Modifications in FLAP 's second cytosolic loop influence 5‐ LOX interaction, inhibitor binding, and leukotriene formation

Leukotrienes, synthesized via the 5‐lipoxygenase (5‐LOX) pathway in the arachidonic acid cascade, are critical in inflammation. Effective leukotriene production requires interaction between 5‐LOX and 5‐LOX‐activating protein (FLAP) at the nuclear membrane. This study used site‐directed mutagenesis to explore amino acid residues in FLAP's inhibitor binding pocket and cytosolic loops, assessing their impact on 5‐LOX product formation, the FLAP inhibitor MK886's efficacy, 5‐LOX translocation, and 5‐LOX/FLAP complex formation. Mutations in the second cytosolic loop, especially at residue S108, reduced MK886 potency and disrupted 5‐LOX/FLAP complex formation. These results highlight the second cytosolic loop of FLAP in the 5‐LOX/FLAP interaction and proper leukotriene formation and suggest that targeting this region could aid in the development of new FLAP inhibitors with improved pharmacokinetics.
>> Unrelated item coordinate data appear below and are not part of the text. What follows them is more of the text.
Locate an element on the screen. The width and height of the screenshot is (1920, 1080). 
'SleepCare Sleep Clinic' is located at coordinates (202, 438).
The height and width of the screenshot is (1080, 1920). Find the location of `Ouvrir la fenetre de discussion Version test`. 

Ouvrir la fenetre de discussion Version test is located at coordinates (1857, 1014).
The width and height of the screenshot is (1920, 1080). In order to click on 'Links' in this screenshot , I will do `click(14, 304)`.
The enzyme 5‐lipoxygenase (5‐LOX) catalyzes the first step in the biosynthesis of leukotrienes (LTs) involved in inflammatory pathophysiology. After cellular stimulation, 5‐LOX translocates to the nucleus, interacting with the 5‐LOX‐activating protein (FLAP) to form LTA 4 from arachidonic acid (AA). Here, we found that the C2‐loop, and in particular position S108 of FLAP, is crucial for the interaction with 5‐LOX.